▶ _WHAT IS EXPECTED_
Print what the records say exactly, and omit the pictures.

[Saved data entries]
____

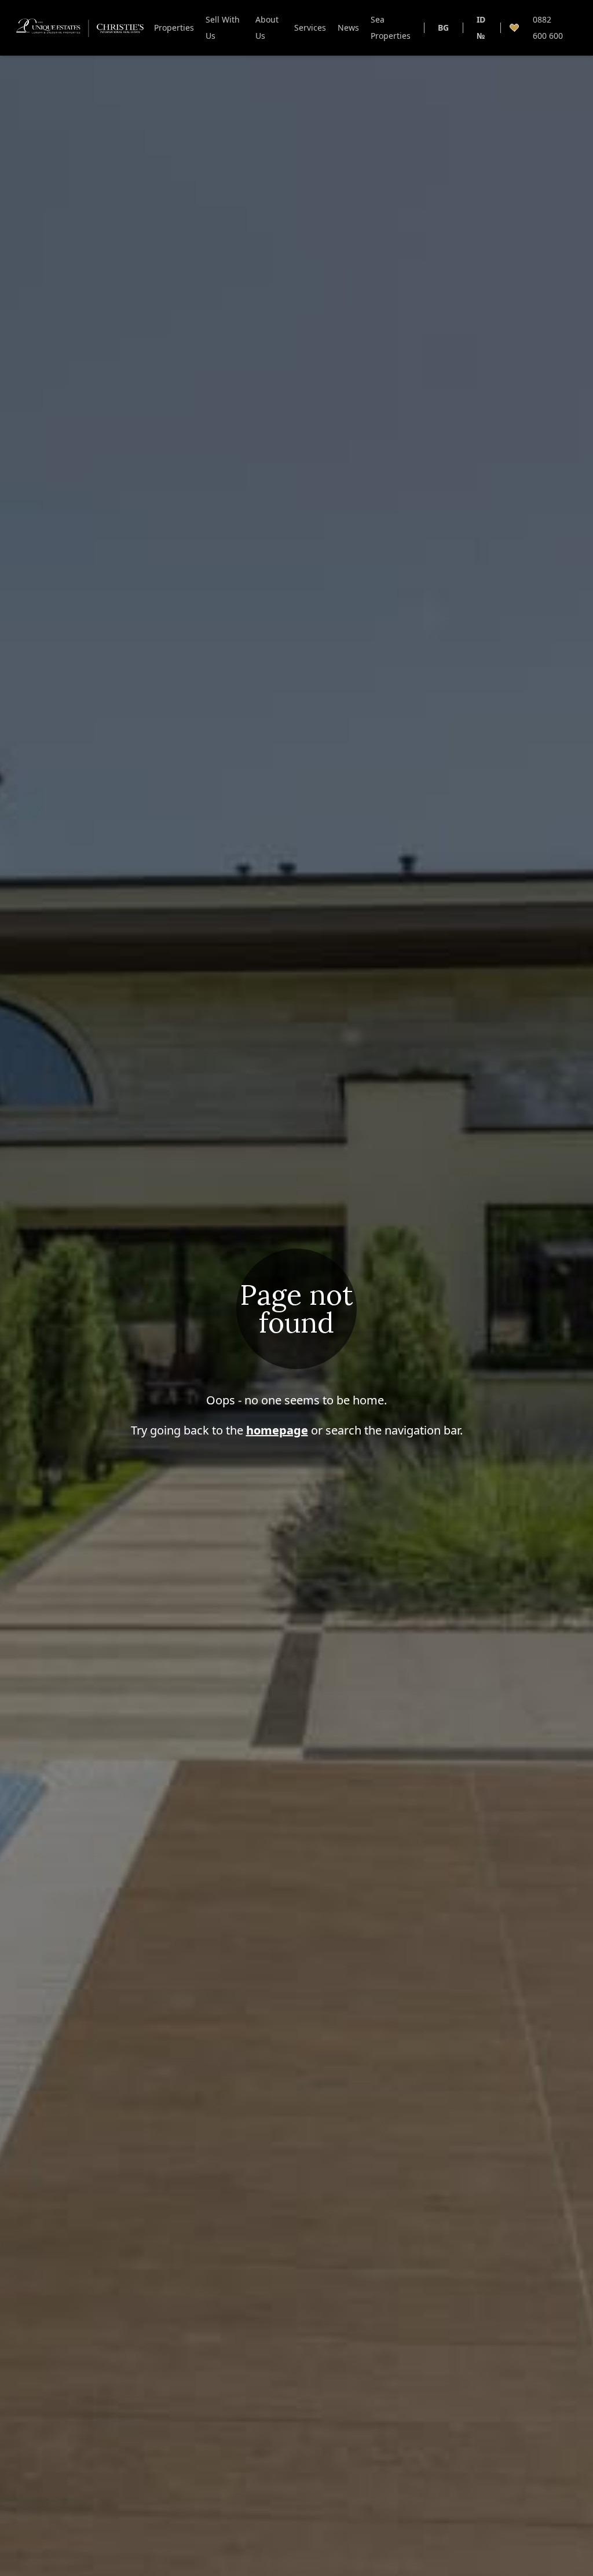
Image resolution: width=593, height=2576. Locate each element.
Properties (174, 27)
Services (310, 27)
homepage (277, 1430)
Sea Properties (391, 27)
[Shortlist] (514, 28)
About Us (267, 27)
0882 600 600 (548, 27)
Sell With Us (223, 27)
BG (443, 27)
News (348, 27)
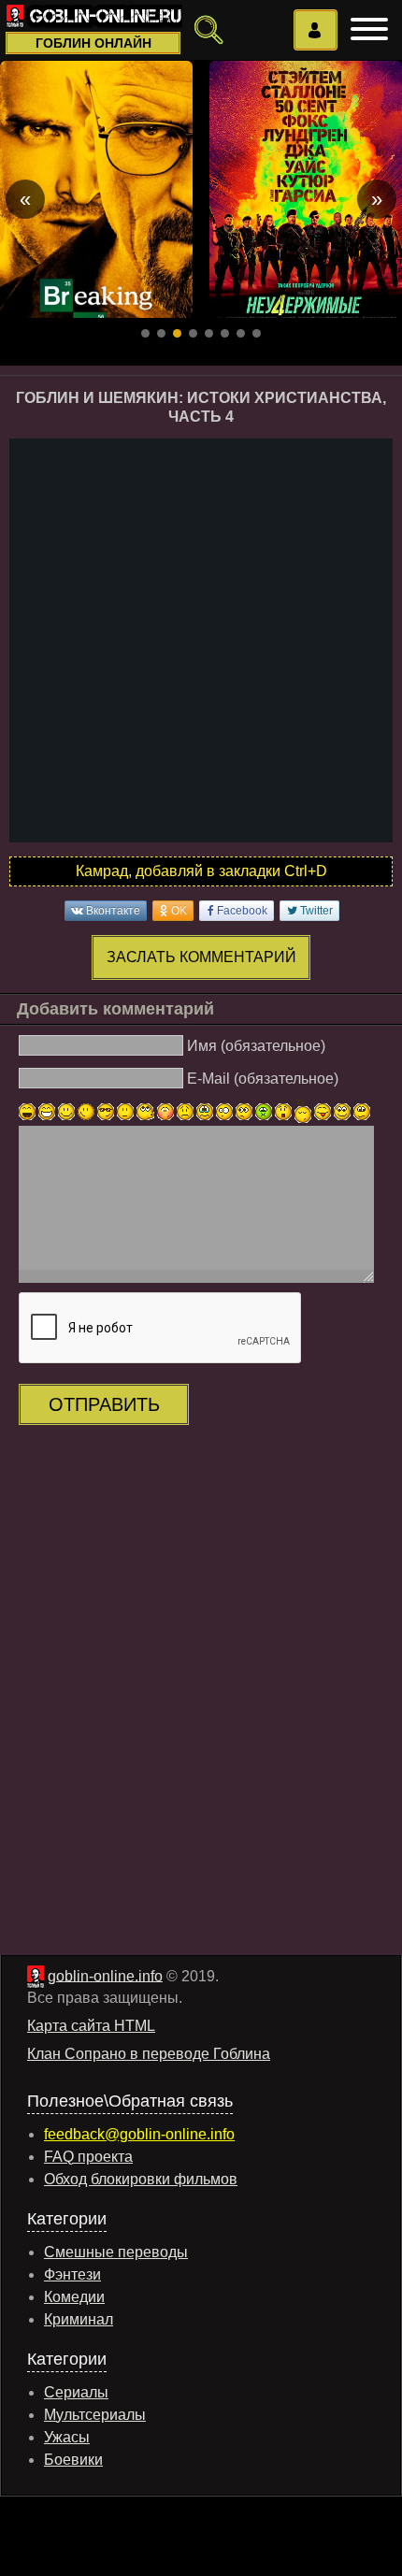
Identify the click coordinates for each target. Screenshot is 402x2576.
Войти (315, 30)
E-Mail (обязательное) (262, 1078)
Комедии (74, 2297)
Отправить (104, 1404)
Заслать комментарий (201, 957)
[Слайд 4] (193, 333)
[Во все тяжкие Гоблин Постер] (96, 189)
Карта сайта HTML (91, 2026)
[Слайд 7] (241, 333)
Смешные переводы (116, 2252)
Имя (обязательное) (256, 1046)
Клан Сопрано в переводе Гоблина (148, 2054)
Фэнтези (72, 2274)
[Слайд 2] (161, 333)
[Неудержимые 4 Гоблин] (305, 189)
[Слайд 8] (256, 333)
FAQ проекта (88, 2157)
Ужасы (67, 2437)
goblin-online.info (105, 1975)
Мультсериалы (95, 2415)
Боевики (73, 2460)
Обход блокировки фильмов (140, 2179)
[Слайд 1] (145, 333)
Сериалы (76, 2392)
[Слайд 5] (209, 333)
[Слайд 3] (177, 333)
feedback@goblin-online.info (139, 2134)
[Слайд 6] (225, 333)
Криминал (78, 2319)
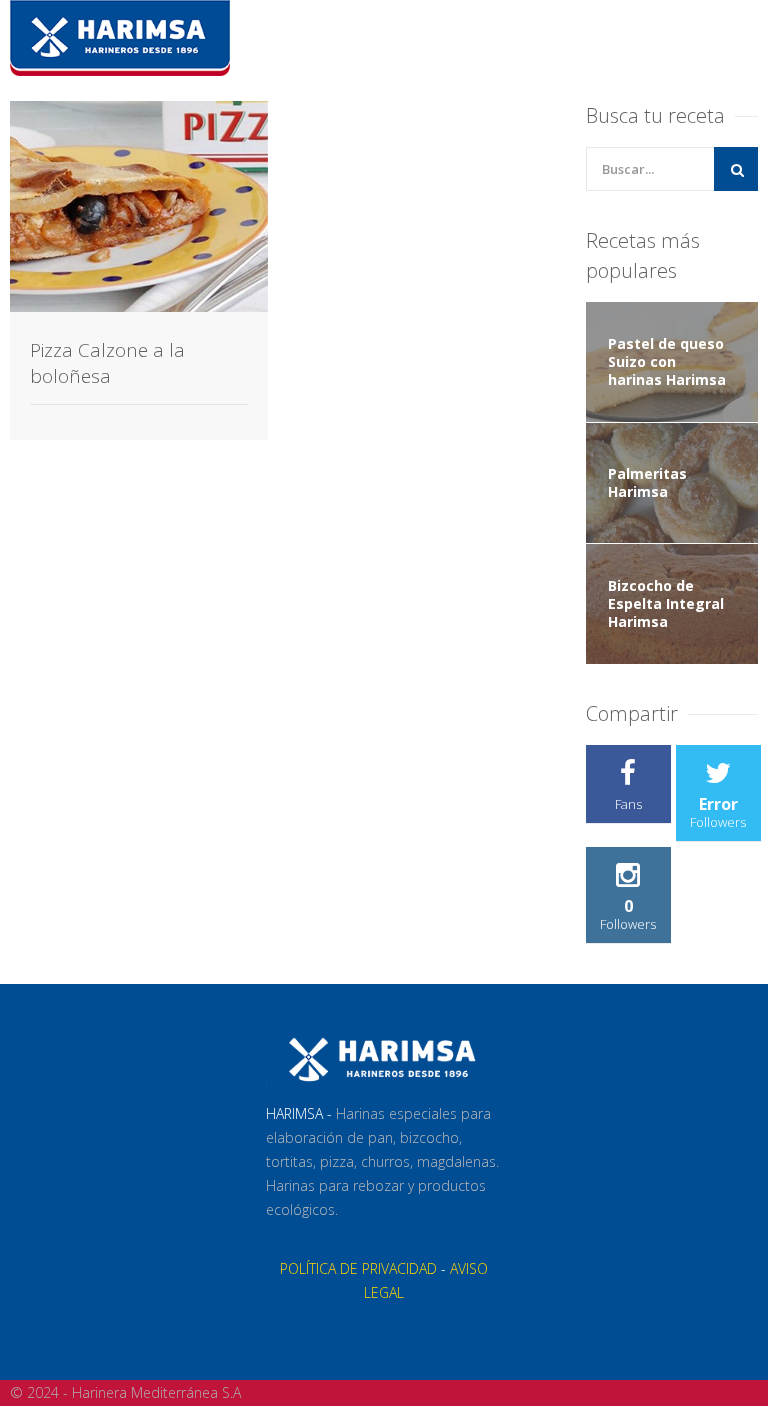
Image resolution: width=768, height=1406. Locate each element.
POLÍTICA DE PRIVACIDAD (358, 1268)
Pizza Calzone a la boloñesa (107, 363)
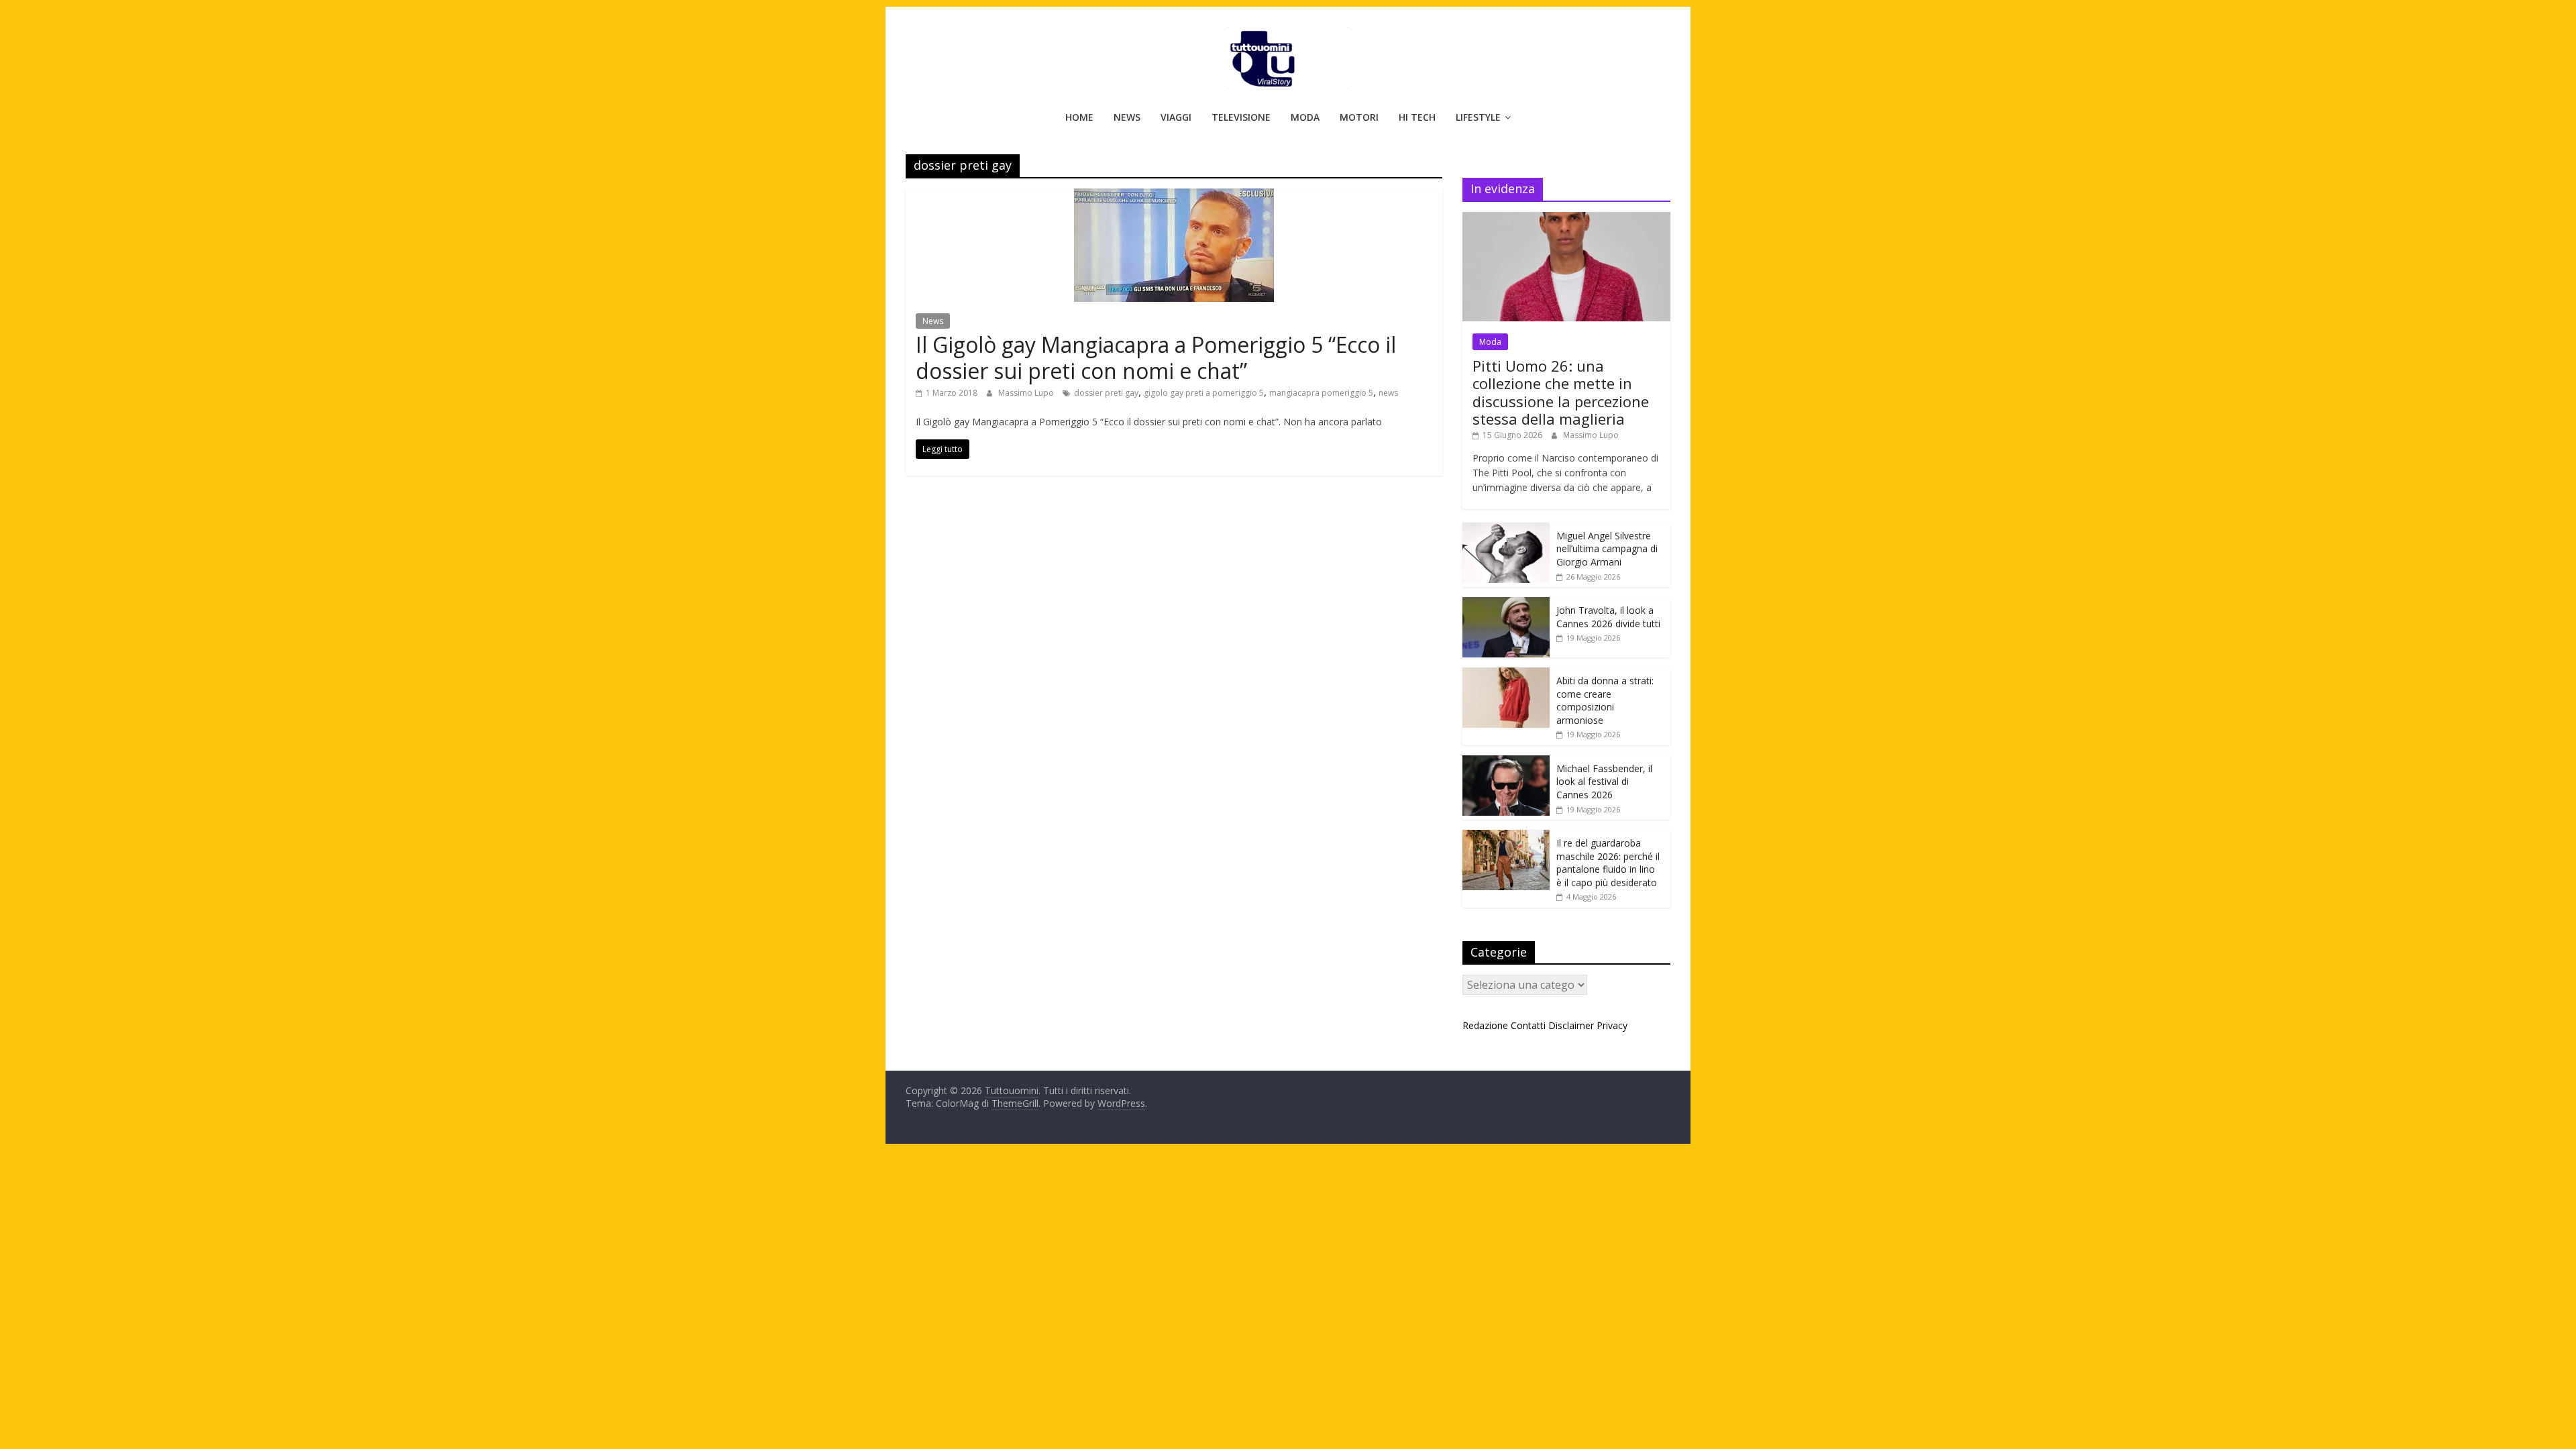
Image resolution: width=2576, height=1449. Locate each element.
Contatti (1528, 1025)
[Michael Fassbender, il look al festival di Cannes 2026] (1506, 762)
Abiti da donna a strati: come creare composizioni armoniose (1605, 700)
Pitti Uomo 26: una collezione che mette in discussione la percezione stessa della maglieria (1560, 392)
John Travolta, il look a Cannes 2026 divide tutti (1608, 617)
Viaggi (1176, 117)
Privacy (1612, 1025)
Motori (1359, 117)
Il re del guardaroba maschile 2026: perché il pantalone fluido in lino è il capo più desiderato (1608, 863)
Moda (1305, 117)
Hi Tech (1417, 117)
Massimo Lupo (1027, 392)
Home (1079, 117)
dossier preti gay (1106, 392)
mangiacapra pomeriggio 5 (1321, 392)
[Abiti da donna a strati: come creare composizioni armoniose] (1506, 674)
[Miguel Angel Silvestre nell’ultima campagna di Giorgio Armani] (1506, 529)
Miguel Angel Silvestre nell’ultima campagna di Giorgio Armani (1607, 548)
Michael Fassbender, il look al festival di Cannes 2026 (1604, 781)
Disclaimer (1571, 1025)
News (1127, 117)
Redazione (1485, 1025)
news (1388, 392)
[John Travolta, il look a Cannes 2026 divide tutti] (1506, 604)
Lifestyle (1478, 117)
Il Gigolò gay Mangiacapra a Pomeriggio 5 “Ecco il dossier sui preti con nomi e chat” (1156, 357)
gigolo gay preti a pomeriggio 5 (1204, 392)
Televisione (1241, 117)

____

▶ _THE COMPLETED TASK_
Image resolution: width=593, height=2576. Locate each element.
Properties (174, 27)
Services (310, 27)
homepage (277, 1430)
Sea Properties (391, 27)
[Shortlist] (514, 28)
About Us (267, 27)
0882 600 600 (548, 27)
Sell With Us (223, 27)
BG (443, 27)
News (348, 27)
Identify the click coordinates for each target. Screenshot is 402x2576.
Войти (315, 30)
E-Mail (обязательное) (262, 1078)
Комедии (74, 2297)
Отправить (104, 1404)
Заслать комментарий (201, 957)
[Слайд 4] (193, 333)
[Во все тяжкие Гоблин Постер] (96, 189)
Карта сайта HTML (91, 2026)
[Слайд 7] (241, 333)
Смешные переводы (116, 2252)
Имя (обязательное) (256, 1046)
Клан Сопрано в переводе Гоблина (148, 2054)
Фэнтези (72, 2274)
[Слайд 2] (161, 333)
[Неудержимые 4 Гоблин] (305, 189)
[Слайд 8] (256, 333)
FAQ проекта (88, 2157)
Ужасы (67, 2437)
goblin-online.info (105, 1975)
Мультсериалы (95, 2415)
Боевики (73, 2460)
Обход блокировки фильмов (140, 2179)
[Слайд 1] (145, 333)
Сериалы (76, 2392)
[Слайд 5] (209, 333)
[Слайд 3] (177, 333)
feedback@goblin-online.info (139, 2134)
[Слайд 6] (225, 333)
Криминал (78, 2319)
Image resolution: width=768, height=1406. Locate each element.
POLÍTICA DE PRIVACIDAD (358, 1268)
Pizza Calzone a la boloñesa (107, 363)
Image resolution: width=2576, height=1449. Locate each element.
Contatti (1528, 1025)
[Michael Fassbender, il look al festival di Cannes 2026] (1506, 762)
Abiti da donna a strati: come creare composizioni armoniose (1605, 700)
Pitti Uomo 26: una collezione che mette in discussione la percezione stessa della maglieria (1560, 392)
John Travolta, il look a Cannes 2026 divide tutti (1608, 617)
Viaggi (1176, 117)
Privacy (1612, 1025)
Motori (1359, 117)
Il re del guardaroba maschile 2026: perché il pantalone fluido in lino è il capo più desiderato (1608, 863)
Moda (1305, 117)
Hi Tech (1417, 117)
Massimo Lupo (1027, 392)
Home (1079, 117)
dossier preti gay (1106, 392)
mangiacapra pomeriggio 5 (1321, 392)
[Abiti da donna a strati: come creare composizioni armoniose] (1506, 674)
[Miguel Angel Silvestre nell’ultima campagna di Giorgio Armani] (1506, 529)
Miguel Angel Silvestre nell’ultima campagna di Giorgio Armani (1607, 548)
Michael Fassbender, il look al festival di Cannes 2026 (1604, 781)
Disclaimer (1571, 1025)
News (1127, 117)
Redazione (1485, 1025)
news (1388, 392)
[John Travolta, il look a Cannes 2026 divide tutti] (1506, 604)
Lifestyle (1478, 117)
Il Gigolò gay Mangiacapra a Pomeriggio 5 “Ecco il dossier sui preti con nomi e chat” (1156, 357)
gigolo gay preti a pomeriggio 5 (1204, 392)
Televisione (1241, 117)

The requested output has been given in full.